» TRY IT: The response must match the data below exactly, line for line.

» RECORDS:
————————

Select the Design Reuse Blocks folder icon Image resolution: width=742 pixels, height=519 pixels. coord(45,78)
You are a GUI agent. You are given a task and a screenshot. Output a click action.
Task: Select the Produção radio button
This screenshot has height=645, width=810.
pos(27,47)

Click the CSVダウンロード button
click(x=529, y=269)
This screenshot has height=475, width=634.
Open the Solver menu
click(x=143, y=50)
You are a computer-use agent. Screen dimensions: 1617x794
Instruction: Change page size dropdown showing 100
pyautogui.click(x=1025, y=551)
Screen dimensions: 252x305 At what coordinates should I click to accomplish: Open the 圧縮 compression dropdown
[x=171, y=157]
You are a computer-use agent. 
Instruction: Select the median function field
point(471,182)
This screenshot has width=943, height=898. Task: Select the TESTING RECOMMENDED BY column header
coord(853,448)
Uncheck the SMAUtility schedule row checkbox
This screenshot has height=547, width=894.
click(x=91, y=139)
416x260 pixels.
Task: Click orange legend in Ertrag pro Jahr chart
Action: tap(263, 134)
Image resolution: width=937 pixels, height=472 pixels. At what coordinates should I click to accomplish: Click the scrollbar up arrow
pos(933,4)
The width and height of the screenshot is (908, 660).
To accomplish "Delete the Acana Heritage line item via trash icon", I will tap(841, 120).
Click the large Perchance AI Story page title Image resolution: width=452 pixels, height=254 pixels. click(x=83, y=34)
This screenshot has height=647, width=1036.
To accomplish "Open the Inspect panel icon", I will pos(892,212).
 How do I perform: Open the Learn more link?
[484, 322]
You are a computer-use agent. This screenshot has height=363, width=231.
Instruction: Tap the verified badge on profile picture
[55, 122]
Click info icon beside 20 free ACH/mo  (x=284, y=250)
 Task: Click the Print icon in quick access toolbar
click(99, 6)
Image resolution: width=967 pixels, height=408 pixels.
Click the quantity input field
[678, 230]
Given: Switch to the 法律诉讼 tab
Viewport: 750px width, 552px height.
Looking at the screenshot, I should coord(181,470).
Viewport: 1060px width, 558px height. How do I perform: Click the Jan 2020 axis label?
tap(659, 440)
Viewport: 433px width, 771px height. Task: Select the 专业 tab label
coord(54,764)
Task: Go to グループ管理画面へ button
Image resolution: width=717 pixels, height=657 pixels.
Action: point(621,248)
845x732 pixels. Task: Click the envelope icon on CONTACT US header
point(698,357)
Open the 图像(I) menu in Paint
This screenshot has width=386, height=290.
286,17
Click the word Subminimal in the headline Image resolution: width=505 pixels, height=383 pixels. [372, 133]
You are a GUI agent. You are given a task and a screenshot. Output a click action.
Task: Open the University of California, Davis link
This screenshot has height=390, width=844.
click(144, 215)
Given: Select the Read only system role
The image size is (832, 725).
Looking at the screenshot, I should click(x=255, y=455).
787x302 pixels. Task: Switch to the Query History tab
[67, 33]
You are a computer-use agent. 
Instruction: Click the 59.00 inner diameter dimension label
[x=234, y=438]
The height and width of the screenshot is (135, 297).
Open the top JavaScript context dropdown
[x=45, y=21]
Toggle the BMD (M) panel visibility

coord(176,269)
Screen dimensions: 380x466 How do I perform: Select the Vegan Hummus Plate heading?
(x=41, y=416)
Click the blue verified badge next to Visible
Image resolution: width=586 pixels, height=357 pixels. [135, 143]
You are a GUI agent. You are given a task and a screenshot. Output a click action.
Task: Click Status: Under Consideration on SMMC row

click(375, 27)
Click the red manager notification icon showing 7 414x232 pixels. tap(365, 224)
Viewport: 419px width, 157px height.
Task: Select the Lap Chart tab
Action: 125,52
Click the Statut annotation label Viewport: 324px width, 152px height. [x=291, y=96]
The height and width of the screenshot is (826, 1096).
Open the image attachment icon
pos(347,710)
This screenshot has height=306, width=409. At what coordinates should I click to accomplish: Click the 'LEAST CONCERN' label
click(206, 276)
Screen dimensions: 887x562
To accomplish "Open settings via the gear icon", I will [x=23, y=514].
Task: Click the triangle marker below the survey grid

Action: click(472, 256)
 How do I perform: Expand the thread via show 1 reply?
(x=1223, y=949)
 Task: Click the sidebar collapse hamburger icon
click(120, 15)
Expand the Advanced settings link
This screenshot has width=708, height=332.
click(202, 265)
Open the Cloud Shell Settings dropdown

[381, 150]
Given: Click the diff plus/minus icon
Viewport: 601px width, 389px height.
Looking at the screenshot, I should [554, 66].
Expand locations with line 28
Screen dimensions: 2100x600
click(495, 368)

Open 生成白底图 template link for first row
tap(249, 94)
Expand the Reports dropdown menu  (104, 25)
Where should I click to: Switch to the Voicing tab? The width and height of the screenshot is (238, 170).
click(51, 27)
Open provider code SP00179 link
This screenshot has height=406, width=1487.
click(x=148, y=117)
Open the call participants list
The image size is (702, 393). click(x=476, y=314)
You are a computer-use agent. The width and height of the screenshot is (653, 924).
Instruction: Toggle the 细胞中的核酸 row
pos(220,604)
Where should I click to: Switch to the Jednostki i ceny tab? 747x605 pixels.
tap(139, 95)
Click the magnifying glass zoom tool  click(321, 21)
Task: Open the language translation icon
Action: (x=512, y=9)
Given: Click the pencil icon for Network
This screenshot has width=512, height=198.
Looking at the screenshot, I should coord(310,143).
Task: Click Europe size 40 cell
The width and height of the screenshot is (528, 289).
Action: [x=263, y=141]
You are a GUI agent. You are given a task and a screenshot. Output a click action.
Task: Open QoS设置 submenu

————————

» COMPLETED TASK:
Select the Design Reuse Blocks folder icon Image resolution: width=742 pixels, height=519 pixels. coord(45,78)
You are a GUI agent. You are given a task and a screenshot. Output a click action.
Task: Select the Produção radio button
This screenshot has height=645, width=810.
pos(27,47)

Click the CSVダウンロード button
click(x=529, y=269)
This screenshot has height=475, width=634.
Open the Solver menu
click(x=143, y=50)
You are a computer-use agent. Screen dimensions: 1617x794
Instruction: Change page size dropdown showing 100
pyautogui.click(x=1025, y=551)
Screen dimensions: 252x305 At what coordinates should I click to accomplish: Open the 圧縮 compression dropdown
[x=171, y=157]
You are a computer-use agent. 
Instruction: Select the median function field
point(471,182)
This screenshot has width=943, height=898. Task: Select the TESTING RECOMMENDED BY column header
coord(853,448)
Uncheck the SMAUtility schedule row checkbox
This screenshot has height=547, width=894.
click(x=91, y=139)
416x260 pixels.
Task: Click orange legend in Ertrag pro Jahr chart
Action: tap(263, 134)
Image resolution: width=937 pixels, height=472 pixels. At what coordinates should I click to accomplish: Click the scrollbar up arrow
pos(933,4)
The width and height of the screenshot is (908, 660).
To accomplish "Delete the Acana Heritage line item via trash icon", I will tap(841, 120).
Click the large Perchance AI Story page title Image resolution: width=452 pixels, height=254 pixels. click(x=83, y=34)
This screenshot has height=647, width=1036.
To accomplish "Open the Inspect panel icon", I will pos(892,212).
 How do I perform: Open the Learn more link?
[484, 322]
You are a computer-use agent. This screenshot has height=363, width=231.
Instruction: Tap the verified badge on profile picture
[55, 122]
Click info icon beside 20 free ACH/mo  (x=284, y=250)
 Task: Click the Print icon in quick access toolbar
click(99, 6)
Image resolution: width=967 pixels, height=408 pixels.
Click the quantity input field
[678, 230]
Given: Switch to the 法律诉讼 tab
Viewport: 750px width, 552px height.
Looking at the screenshot, I should coord(181,470).
Viewport: 1060px width, 558px height. How do I perform: Click the Jan 2020 axis label?
tap(659, 440)
Viewport: 433px width, 771px height. Task: Select the 专业 tab label
coord(54,764)
Task: Go to グループ管理画面へ button
Image resolution: width=717 pixels, height=657 pixels.
Action: point(621,248)
845x732 pixels. Task: Click the envelope icon on CONTACT US header
point(698,357)
Open the 图像(I) menu in Paint
This screenshot has width=386, height=290.
286,17
Click the word Subminimal in the headline Image resolution: width=505 pixels, height=383 pixels. [372, 133]
You are a GUI agent. You are given a task and a screenshot. Output a click action.
Task: Open the University of California, Davis link
This screenshot has height=390, width=844.
click(144, 215)
Given: Select the Read only system role
The image size is (832, 725).
Looking at the screenshot, I should click(x=255, y=455).
787x302 pixels. Task: Switch to the Query History tab
[67, 33]
You are a computer-use agent. 
Instruction: Click the 59.00 inner diameter dimension label
[x=234, y=438]
The height and width of the screenshot is (135, 297).
Open the top JavaScript context dropdown
[x=45, y=21]
Toggle the BMD (M) panel visibility

coord(176,269)
Screen dimensions: 380x466 How do I perform: Select the Vegan Hummus Plate heading?
(x=41, y=416)
Click the blue verified badge next to Visible
Image resolution: width=586 pixels, height=357 pixels. [135, 143]
You are a GUI agent. You are given a task and a screenshot. Output a click action.
Task: Click Status: Under Consideration on SMMC row

click(375, 27)
Click the red manager notification icon showing 7 414x232 pixels. tap(365, 224)
Viewport: 419px width, 157px height.
Task: Select the Lap Chart tab
Action: 125,52
Click the Statut annotation label Viewport: 324px width, 152px height. [x=291, y=96]
The height and width of the screenshot is (826, 1096).
Open the image attachment icon
pos(347,710)
This screenshot has height=306, width=409. At what coordinates should I click to accomplish: Click the 'LEAST CONCERN' label
click(206, 276)
Screen dimensions: 887x562
To accomplish "Open settings via the gear icon", I will [x=23, y=514].
Task: Click the triangle marker below the survey grid

Action: click(472, 256)
 How do I perform: Expand the thread via show 1 reply?
(x=1223, y=949)
 Task: Click the sidebar collapse hamburger icon
click(120, 15)
Expand the Advanced settings link
This screenshot has width=708, height=332.
click(202, 265)
Open the Cloud Shell Settings dropdown

[381, 150]
Given: Click the diff plus/minus icon
Viewport: 601px width, 389px height.
Looking at the screenshot, I should [554, 66].
Expand locations with line 28
Screen dimensions: 2100x600
click(495, 368)

Open 生成白底图 template link for first row
tap(249, 94)
Expand the Reports dropdown menu  (104, 25)
Where should I click to: Switch to the Voicing tab? The width and height of the screenshot is (238, 170).
click(51, 27)
Open provider code SP00179 link
This screenshot has height=406, width=1487.
click(x=148, y=117)
Open the call participants list
The image size is (702, 393). click(x=476, y=314)
You are a computer-use agent. The width and height of the screenshot is (653, 924).
Instruction: Toggle the 细胞中的核酸 row
pos(220,604)
Where should I click to: Switch to the Jednostki i ceny tab? 747x605 pixels.
tap(139, 95)
Click the magnifying glass zoom tool  click(321, 21)
Task: Open the language translation icon
Action: (x=512, y=9)
Given: Click the pencil icon for Network
This screenshot has width=512, height=198.
Looking at the screenshot, I should coord(310,143).
Task: Click Europe size 40 cell
The width and height of the screenshot is (528, 289).
Action: [x=263, y=141]
You are a GUI agent. You are given a task and a screenshot. Output a click action.
Task: Open QoS设置 submenu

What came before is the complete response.